Newton College--The Indigenous Ministry
The war and the Mt. Lamington disaster were staggering blows. Their full weight was felt especially in the indigenous ministry.
The war not only caused a break of three years in the ordination training programme, it had a more serious effect in dispersing all scholars. Many potential priests were never recovered at student level. Among the students whose schooling was terminated by the war there were possibly fifty to a hundred who would have had a vocation to Holy Orders.
The Mt. Lamington disaster caused equally grievous loss. Twenty young men already in the later stages of training for priesthood were gathered at a retreat at Sangara. By a truly demonic force they were wiped out. Thus was lost the Church's output for the priesthood during the first six post-war years. In 1951 the Church had to start again.
Since 1951 the Bishop has exercised extraordinary restraint and ordained only men indisputably ready.
 At the same time great improvements in education have brought an increase in the number of men qualified for training as potential evangelists, teachers and priests.
In the past, emphasis has been on character and Christian leadership as proven in assignments to village posts. Academic education was limited by the low educational level of the community. The rapid advance of community levels has made it possible now to select for training young men who have completed nine years of schooling.

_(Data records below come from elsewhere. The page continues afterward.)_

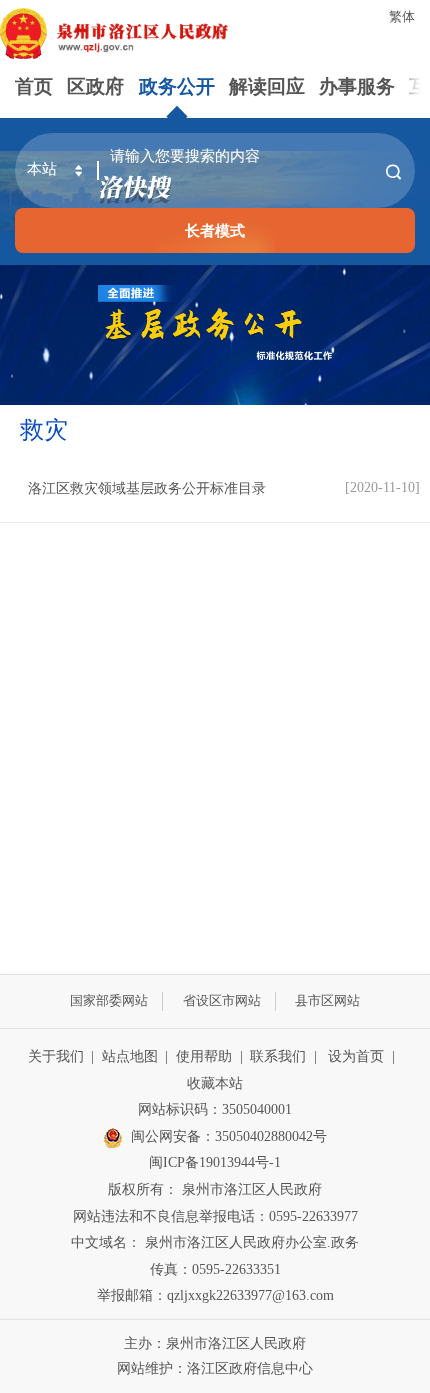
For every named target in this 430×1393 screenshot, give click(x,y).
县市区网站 (327, 1000)
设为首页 (356, 1056)
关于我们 (56, 1056)
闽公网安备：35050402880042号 (229, 1136)
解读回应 (267, 86)
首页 (34, 86)
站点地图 (130, 1056)
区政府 (95, 86)
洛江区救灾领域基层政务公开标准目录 (147, 488)
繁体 (402, 16)
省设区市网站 (222, 1000)
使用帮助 (204, 1056)
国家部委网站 (109, 1000)
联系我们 (278, 1056)
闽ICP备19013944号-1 (215, 1162)
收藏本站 (215, 1083)
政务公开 (177, 86)
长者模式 (215, 230)
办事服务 (357, 86)
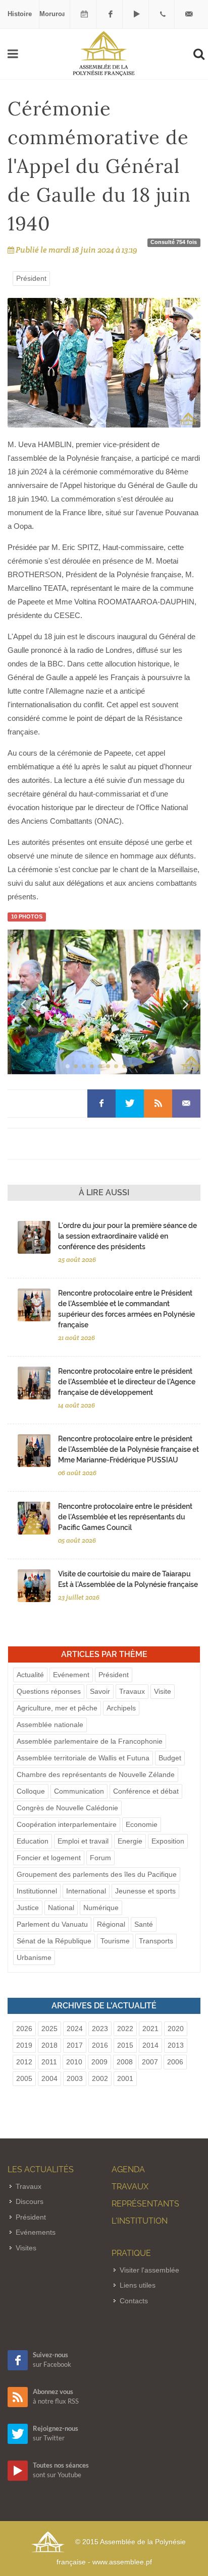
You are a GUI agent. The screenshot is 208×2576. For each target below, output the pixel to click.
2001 (125, 2078)
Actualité (30, 1675)
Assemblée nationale (50, 1725)
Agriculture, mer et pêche (57, 1708)
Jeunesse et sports (145, 1891)
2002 (100, 2078)
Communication (79, 1791)
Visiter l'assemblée (149, 2270)
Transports (156, 1941)
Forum (100, 1858)
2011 (49, 2062)
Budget (170, 1758)
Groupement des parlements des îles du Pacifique (97, 1874)
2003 (75, 2078)
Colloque (31, 1791)
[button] (68, 1066)
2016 (100, 2045)
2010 (74, 2062)
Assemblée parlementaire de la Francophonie (90, 1741)
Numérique (101, 1908)
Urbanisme (34, 1957)
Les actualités (41, 2169)
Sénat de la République (54, 1941)
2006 (175, 2062)
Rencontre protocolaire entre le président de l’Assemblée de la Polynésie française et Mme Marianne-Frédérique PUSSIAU (128, 1449)
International (86, 1891)
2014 (150, 2045)
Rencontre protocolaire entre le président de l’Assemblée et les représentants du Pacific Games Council (125, 1516)
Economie (142, 1824)
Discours (29, 2201)
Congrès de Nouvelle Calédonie (67, 1808)
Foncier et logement (49, 1858)
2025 (49, 2029)
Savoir (100, 1691)
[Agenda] (84, 14)
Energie (130, 1841)
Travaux (132, 1691)
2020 (176, 2029)
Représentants (145, 2204)
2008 (125, 2062)
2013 (176, 2045)
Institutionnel (37, 1891)
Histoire (20, 14)
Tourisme (115, 1941)
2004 (49, 2078)
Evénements (36, 2232)
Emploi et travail (83, 1841)
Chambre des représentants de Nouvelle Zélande (96, 1774)
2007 (150, 2062)
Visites (26, 2248)
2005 (24, 2078)
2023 (100, 2029)
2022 (125, 2029)
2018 (49, 2045)
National (61, 1908)
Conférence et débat (146, 1791)
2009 (99, 2062)
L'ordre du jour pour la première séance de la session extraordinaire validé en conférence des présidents (127, 1236)
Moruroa (52, 14)
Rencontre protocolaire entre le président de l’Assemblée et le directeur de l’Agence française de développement (126, 1381)
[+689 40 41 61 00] (163, 14)
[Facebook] (110, 14)
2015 (125, 2045)
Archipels (121, 1708)
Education (32, 1841)
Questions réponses (49, 1691)
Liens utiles (137, 2285)
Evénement (71, 1675)
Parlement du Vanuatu (52, 1924)
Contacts (134, 2301)
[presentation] (23, 1004)
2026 (24, 2029)
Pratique (131, 2253)
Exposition (167, 1841)
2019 (24, 2045)
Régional (111, 1924)
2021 (150, 2029)
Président (31, 278)
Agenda (128, 2169)
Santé (143, 1924)
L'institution (140, 2221)
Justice (28, 1908)
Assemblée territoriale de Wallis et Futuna (83, 1758)
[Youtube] (137, 14)
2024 (75, 2029)
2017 (75, 2045)
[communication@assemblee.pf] (189, 14)
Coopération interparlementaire (67, 1824)
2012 (24, 2062)
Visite (162, 1691)
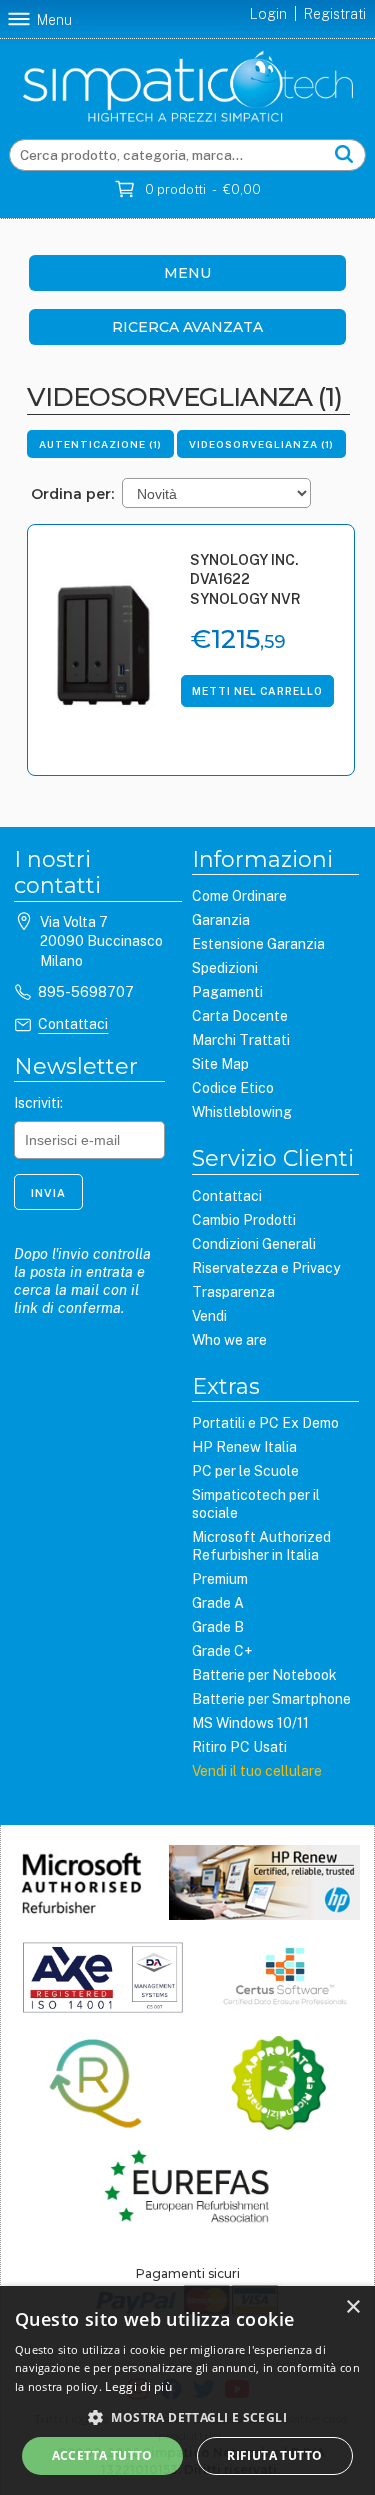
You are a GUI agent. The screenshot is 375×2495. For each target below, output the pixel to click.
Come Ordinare (239, 896)
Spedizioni (225, 968)
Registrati (335, 14)
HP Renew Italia (244, 1447)
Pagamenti (227, 992)
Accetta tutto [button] (102, 2455)
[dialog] (187, 2390)
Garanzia (221, 920)
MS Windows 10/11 (250, 1723)
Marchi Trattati (241, 1040)
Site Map (220, 1064)
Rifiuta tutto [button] (274, 2455)
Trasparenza (233, 1292)
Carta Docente (240, 1016)
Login (268, 14)
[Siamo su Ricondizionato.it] (278, 2085)
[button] (187, 2417)
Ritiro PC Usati (239, 1747)
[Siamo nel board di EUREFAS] (187, 2189)
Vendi (209, 1316)
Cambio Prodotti (244, 1220)
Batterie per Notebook (264, 1675)
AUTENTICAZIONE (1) (100, 444)
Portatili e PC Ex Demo (265, 1423)
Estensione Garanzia (258, 944)
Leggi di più (138, 2386)
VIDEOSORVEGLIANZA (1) (261, 444)
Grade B (218, 1627)
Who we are (229, 1340)
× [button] (352, 2307)
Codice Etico (233, 1088)
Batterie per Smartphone (271, 1699)
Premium (220, 1579)
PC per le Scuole (245, 1471)
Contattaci (73, 1024)
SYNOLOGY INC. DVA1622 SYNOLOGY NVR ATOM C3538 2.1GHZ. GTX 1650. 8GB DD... (252, 581)
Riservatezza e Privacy (266, 1268)
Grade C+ (222, 1651)
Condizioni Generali (254, 1244)
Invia (48, 1193)
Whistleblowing (242, 1112)
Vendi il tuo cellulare (257, 1771)
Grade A (218, 1603)
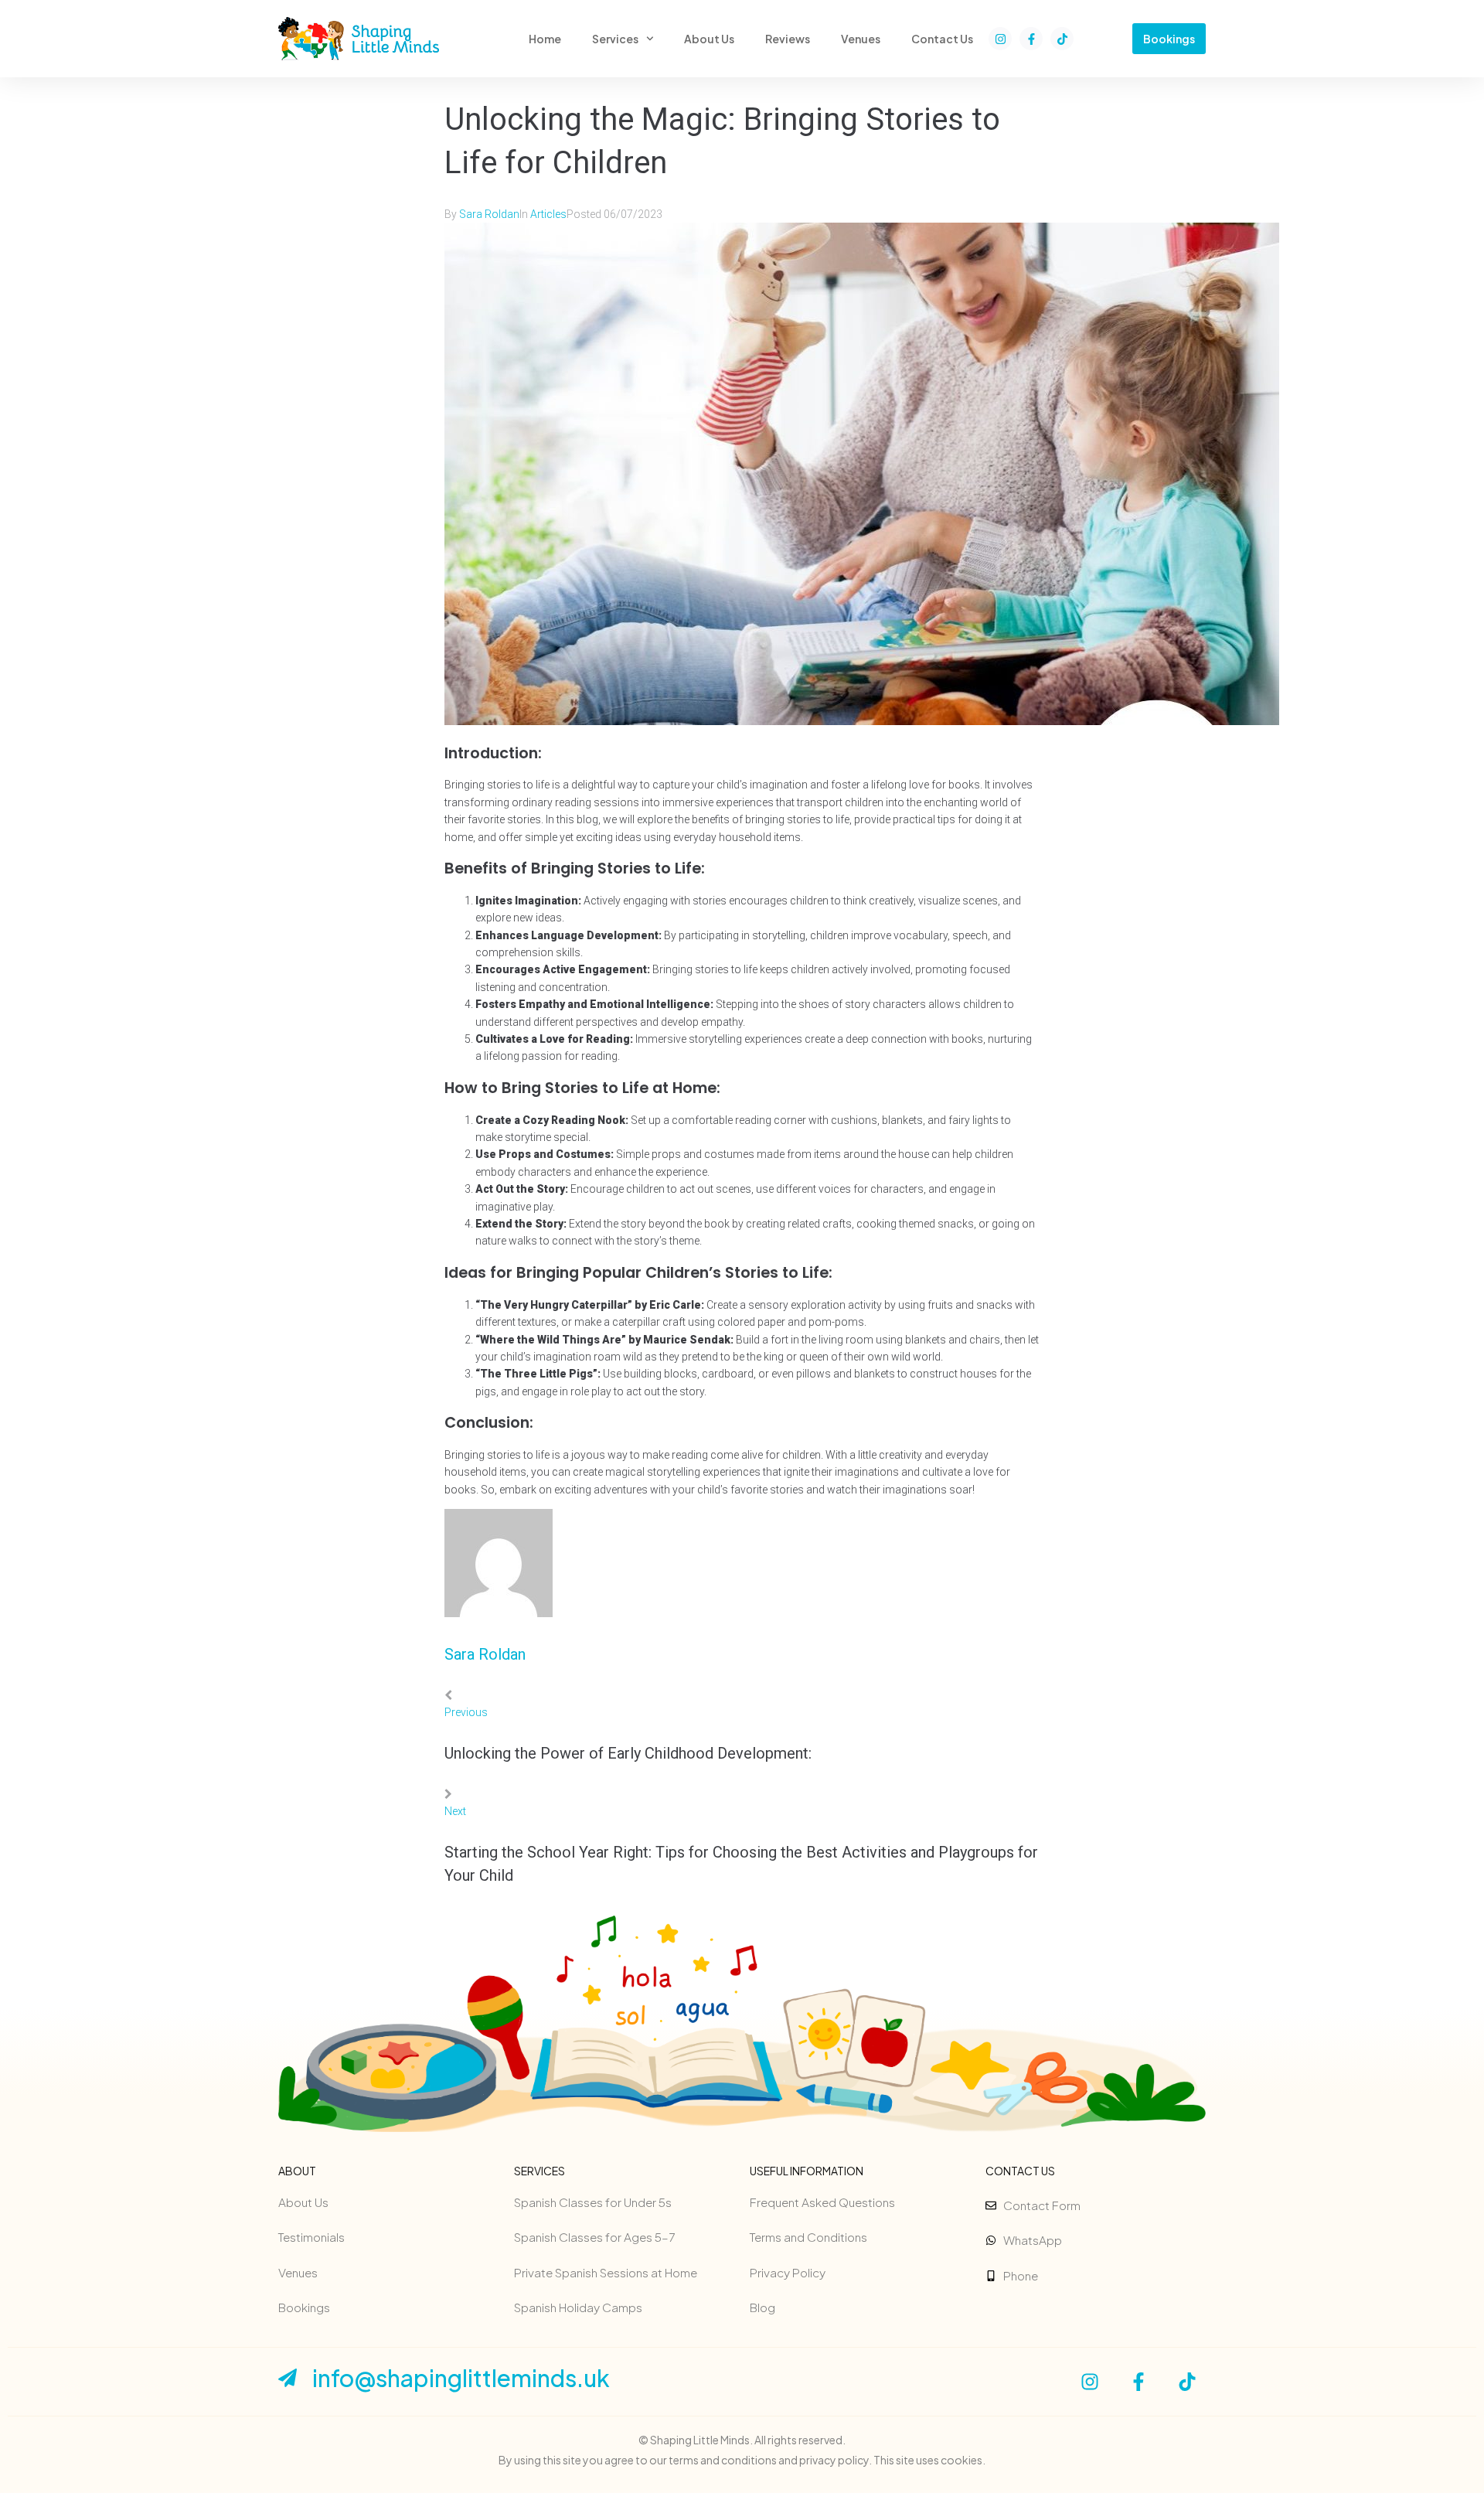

To make Newton College adequate for the numbers required by the diocese an increased staff, a Vice-Principal's residence, two lecture rooms, a library, an additional single men's dormitory and married men's quarters are essential. There is only one lecturer on the staff at present.
Papuan Staff--Wages and Quarters
The basis of employment of all Papuan and New Guinea staff workers is that the worker grows his own food, builds his own house and receives a small monthly cash wage for other necessities. The devoted service which has been rendered for half a century on this basis staggers the imagination. The Church has been extended and maintained by some hundreds of persons living in a spirit of poverty, content in a remarkable way to make do with the little available. There has been no change in this spirit.
Change in the external circumstances around the Church is now taking place rapidly. These changes make it necessary for the New Guinea Mission to contemplate improvements in housing and a considerable increase in the monthly cash wage for all Papuan workers.
 The Papuan Church has been asked for many years to provide the cash needed to pay the Papuan staff. The Papuan Church Fund has been kept before the people as their responsibility and as the means of paying this cash wage. At present the contributions of the people to the Papuan Church Fund equal about one-third of the costs of the Papuan staff. In recent years the Papuan staff have been told that their allowances will be increased as the contributions to the Church Fund increase.
It is doubtful whether the necessary increase in payments can be deferred long enough to allow the building up of cash contributions to the Papuan Church Fund.
Port Moresby Co-Cathedral
The Bishop intends to build a new church as a Co-Cathedral in Port Moresby, which might be described now as the settled non-missionary administrative city of the Diocese, soon now to have a University College.